John Bosco was born on 16th August 1815 in the little hamlet of Becchi some 20 km, from Turin, Italy. His father, Francis Bosco, was a hard working peasant who died when John was only two years old. The grief-stricken words of his mother, telling him that he was now fatherless remained deeply impressed in the child’s mind, and perhaps helped to instil into his mind the intense pity for the orphans and the homeless which became the dominant
note of his life.
The story of the exertions and sacrifices made by him and his mother cannot be told here in detail. Working as a servant, teaching, assisting a tailor, doing chores for a blacksmith and keeping score at a billiard table were some of the things he did in order to pay for his food, lodging and tuition while at school. But the worst was over when in October 1835, with an outfit provided by charitable neighbours, John Bosco entered the Ecclesiastical Seminary at Chieri.
On 5th June 1841, John Bosco was ordained a priest. Disregarding attractive offers of sacerdotal work, Don Bosco as he was from now on called, went on to pursue a postgraduate course in theology, together with some practical training in priestly duties.
Very soon Don Bosco became a frequent visitor to the poor quarters of the city. Owing to its rapid expansion labourers were crowding into Turin in great numbers. The young priest was distressed by the swarms of neglected children whom he encountered.

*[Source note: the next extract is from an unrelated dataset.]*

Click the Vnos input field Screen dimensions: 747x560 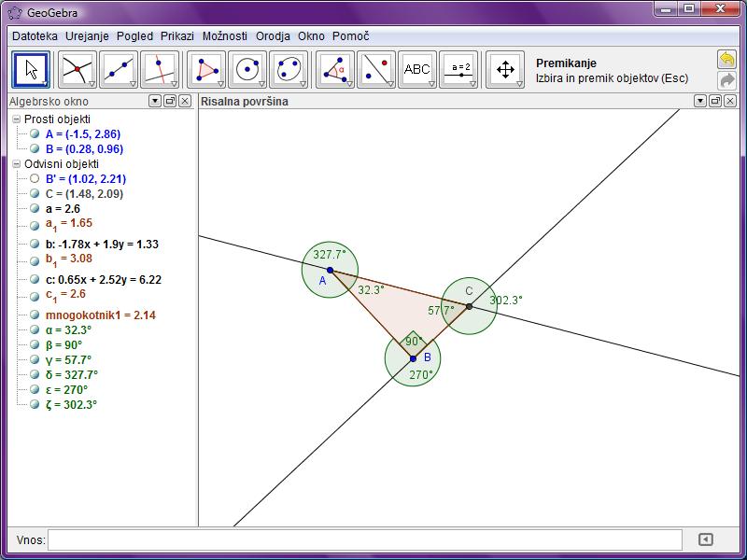click(364, 539)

In the miserable garrets and cellars which he visited, he found exemplified all the evils of overcrowding, all the terrible effects of herding the young and innocent with those already corrupt. In the prisons he met youth serving terms for every type of crime, while during the evening walks he constantly met bands of young people fighting. He decided that the work of his life would be to redeem these miserable youths.

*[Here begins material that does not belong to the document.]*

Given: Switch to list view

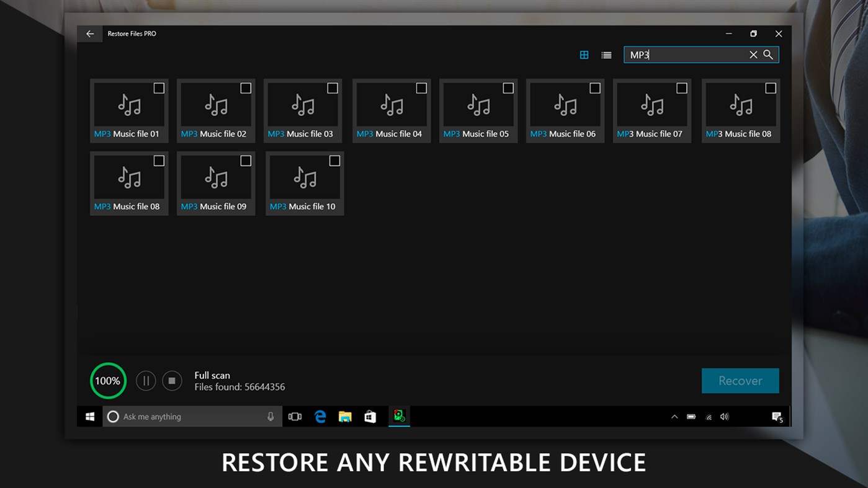Looking at the screenshot, I should pos(606,55).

Don Bosco’s work for boys started with one boy, a mason’s apprentice. Soon this boy brought others and the number of “Don Bosco’s Friends” soon multiplied. Don Bosco gave them facilities of games and taught them their religion.
In the meantime Don Bosco had finished his post graduate course of sacerdotal studies and was full-time employed in the work of the oratory (Youth Club). Soon he started offering shelter to destitute children who had no where to go. Thus in
1846 in his Sunday Oratory there were over 600 boys while some
20 youngsters lodged with him. Don Bosco’s Mother “Mamma Margaret”, as the boys would affectionately call her, offered to come to Turin and help him.

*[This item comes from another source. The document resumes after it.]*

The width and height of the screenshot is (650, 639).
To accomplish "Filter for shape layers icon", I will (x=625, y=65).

With rooms, no matter how small, at his disposal, the young priest’s ideal began to expand. He organized daily evening classes for arithmetic, drawing, geography and grammar. It was also at this time that this thorough-going teacher, finding it difficult to procure text books really suited to his boys commenced writing his own. The first was a History of the Church, the second The Metric Decimal System Simplified. They were followed by a History of Italy, a prayer-book for young people, and others many of which went through many editions and attained enormous circulations.
As the number of boys in the oratory increased, Don Bosco started buying up more and more land around the tiny original building all with donations from his numerous benefactors in Italy and abroad.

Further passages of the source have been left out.